SUMMARY: Scientists often use a test called the "three-chamber social preference test" to study social behavior in mice. However, there are different ways to do this test, and this can lead to different results. We developed a standardized version of the test that is reliable and sensitive to social behavior. The test has three parts: first, the mouse gets used to the testing chamber. Then, the mouse interacts with two objects. Finally, the mouse interacts with a new mouse and a new object. With this standardized test, scientists can get more accurate and consistent results when studying social behavior in mice with ASD.
Rein B*, Yan Z* (2020). 16p11.2 Copy Number Variations and Neurodevelopmental Disorders. Trends in Neurosciences. (Corresponding author)
SUMMARY: Changes in a region of chromosome 16 can increase the risk of autism spectrum disorder, intellectual disability, and epilepsy. These changes can affect how genes work and lead to problems with brain development. This review discusses the different ways these genetic changes can affect brain function and behavior, and also talks about potential treatments for these conditions.
Rein B, Yan Z, Wang ZJ. (2019). Diminished social interaction incentive contributes to social deficits in mouse models of autism spectrum disorder. Genes, Brain and Behavior.
SUMMARY: One hypothesis for the social changes in autism spectrum disorder is a change in social motivation, however it's unknown whether mouse models of ASD represent this feature. Here we designed a new test to evaluate social motivation in mice. We report that two different mouse models of ASD show reduced motivation to socialize: specifically, they are less willing to enter an uncomfortable environment to spend time with another mouse. This test thus offers a new investigation strategy to study the neurobiological mechanisms of social motivation.
Wang W*, Rein B*, Zhang F, Tan T, Zhong P, Yan Z. (2018). Chemogenetic activation of prefrontal cortex rescues synaptic and behavioral deficits in a mouse model of 16p11.2 deletion syndrome. Journal of Neuroscience. [*Equal contribution]
SUMMARY: A small deletion in a region of chromosome 16 can increase the risk of autism spectrum disorder, and other developmental disorders. Here we find that mice with this deletion have similar behavioral changes to humans with the deletion, and showed hypo-active cell signaling in the prefrontal cortex. When we stimulated neurons in the prefrontal cortex, it improved the cognitive and social behavior of the mice.
Rein BA, McNeil DW, Hayes AR, Hawkins TA, Ng HM, Yura CA. (2018). Evaluation of an avatar-based training program to promote suicide prevention awareness in a college setting. Journal of American College Health.

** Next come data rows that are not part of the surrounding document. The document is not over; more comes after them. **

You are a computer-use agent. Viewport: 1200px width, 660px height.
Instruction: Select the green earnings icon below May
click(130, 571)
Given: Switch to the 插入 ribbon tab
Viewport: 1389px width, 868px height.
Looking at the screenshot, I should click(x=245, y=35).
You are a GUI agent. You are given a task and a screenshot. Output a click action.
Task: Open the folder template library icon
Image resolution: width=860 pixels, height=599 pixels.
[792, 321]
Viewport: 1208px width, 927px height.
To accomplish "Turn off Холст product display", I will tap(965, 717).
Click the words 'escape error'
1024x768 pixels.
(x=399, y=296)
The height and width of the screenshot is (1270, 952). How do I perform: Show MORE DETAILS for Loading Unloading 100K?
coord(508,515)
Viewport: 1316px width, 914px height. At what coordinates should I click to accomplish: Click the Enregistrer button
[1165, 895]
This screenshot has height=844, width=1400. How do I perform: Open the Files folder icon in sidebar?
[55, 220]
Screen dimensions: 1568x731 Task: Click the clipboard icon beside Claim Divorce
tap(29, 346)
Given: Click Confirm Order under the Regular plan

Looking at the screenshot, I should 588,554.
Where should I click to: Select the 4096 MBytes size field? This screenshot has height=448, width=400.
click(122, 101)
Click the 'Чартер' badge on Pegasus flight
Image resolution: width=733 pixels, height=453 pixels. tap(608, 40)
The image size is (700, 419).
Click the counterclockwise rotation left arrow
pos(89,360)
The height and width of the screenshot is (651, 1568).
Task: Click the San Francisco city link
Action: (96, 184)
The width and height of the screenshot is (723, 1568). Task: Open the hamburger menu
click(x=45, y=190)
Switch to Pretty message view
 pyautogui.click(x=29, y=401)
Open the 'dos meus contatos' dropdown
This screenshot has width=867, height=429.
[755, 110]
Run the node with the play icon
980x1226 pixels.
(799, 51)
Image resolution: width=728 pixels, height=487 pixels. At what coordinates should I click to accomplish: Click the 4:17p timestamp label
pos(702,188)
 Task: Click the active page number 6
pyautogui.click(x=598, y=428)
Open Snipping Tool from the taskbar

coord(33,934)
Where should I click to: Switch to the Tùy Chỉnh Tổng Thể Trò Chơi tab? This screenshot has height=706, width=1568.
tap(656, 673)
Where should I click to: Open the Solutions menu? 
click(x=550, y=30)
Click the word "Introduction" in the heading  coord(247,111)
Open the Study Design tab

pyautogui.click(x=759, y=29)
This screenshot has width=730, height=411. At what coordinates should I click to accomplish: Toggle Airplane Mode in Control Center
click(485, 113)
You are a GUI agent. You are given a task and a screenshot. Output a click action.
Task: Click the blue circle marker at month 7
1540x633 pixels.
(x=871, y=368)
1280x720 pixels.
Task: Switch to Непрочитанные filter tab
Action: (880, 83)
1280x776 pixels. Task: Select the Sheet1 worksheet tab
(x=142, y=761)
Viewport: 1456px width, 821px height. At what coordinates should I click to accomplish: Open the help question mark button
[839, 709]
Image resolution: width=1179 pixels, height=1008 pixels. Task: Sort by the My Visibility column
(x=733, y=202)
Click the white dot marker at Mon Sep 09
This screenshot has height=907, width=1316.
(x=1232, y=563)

SUMMARY: Kognito is a training program that helps people learn how to identify and help students who might be at risk for suicide. This study evaluated how effective Kognito is in preparing people to intervene with these students. Over 2,700 college students, faculty, and staff participated in the study. They completed Kognito modules and took surveys before and after the training. The results showed that the training helped people feel more prepared, likely, and confident in their ability to help at-risk students. The training also helped people feel more comfortable assisting LGBTQ and veteran students. Overall, Kognito appears to be an effective way to educate people on how to help at-risk college students.